Robert Doisneau
“Quer
dizer, no momento em que adentramos o espaço da memória, entramos no mundo.”*
Paul
Auster
Gosto de ler os filósofos cristãos,
principalmente os dos séculos XIX e alguns do XX. Assim, ao lê-los aprendo mais
do que muita ironia vã da ignorância religiosa e fanática sobre Deus. Sou de
fato um ser em movimento, mas o que nunca deixou-me impressionar é a latência
reflexiva dos moralistas ao tratar da vida como se ela tivesse uma base sólida
para todas os questionamentos.

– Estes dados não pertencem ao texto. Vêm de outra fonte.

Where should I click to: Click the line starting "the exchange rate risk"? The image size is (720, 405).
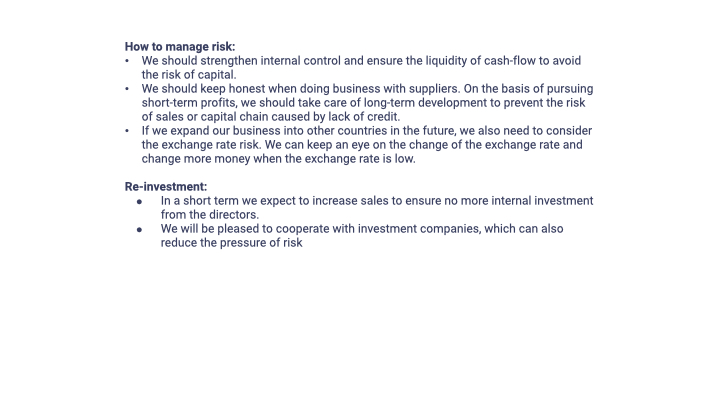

Escamotear a existência em nome de um ser
superior. De fato, a vida é onde tudo se inicia e tudo se perde no fim. O
acontecimento tem seu apogeu. Os observadores mais atentos, os desavisados e
dispersos, porém atentos, a todos que param um pouco para apenas sentir e
deixar o tempo passar ou ficar parado no ato de pensar. Éttienne
Gilson escreveu:
O
pânico que parece se apoderar dos apologistas sempre preocupados em não perder
o último navio, é algo que lhes é natural, mas não deixa de ser inútil. Não há
último navio. Da popa daquele no qual você embarcar, você verá outros três ou
quatro se preparando para partir.**
Ou seja, prefiro a reflexão inteligente do
que ardor de uma crença, de uma outra ordem de religião. Isso se aprende ao
longo dos tempos. Quantos Tempos existe quando vive em uma só vida? Depende,
não da crença, a meu ver, da capacidade que se tem de encarar a realidade sem
temer que a ordem das coisas não gerida pelo fervor de uma crença, mas por
circunstâncias que envolvem essa vida.
No caso dos exegetas, daqueles que dedicam
sua vida a interpretar, a eles meu profundo respeito, mas nem com todos me sentaria
para conversar, ouvi-los. Porque se tem algo que me deixa numa profunda
dislexia é o tom professoral, é querer dar aula no mais alto grau da tonalidade
e expressão teatral de um professor. Isso me tira do sério, então, prefiro
conversar com os livros. O Éttinne Gilson é meu companheiro por excelência. Com
ele aprendi a ler melhor textos filosóficos, a ouvir e, principalmente, recusar
verdades e tons pseudoeducadores de alguns seres monocórdios. No final da
última página de um Gilson, acredito cada vez menos na luz duradoura de uma
Verdade única.
* A Invenção da Solidão. Paul Auster. Companhia das Letras, 1999.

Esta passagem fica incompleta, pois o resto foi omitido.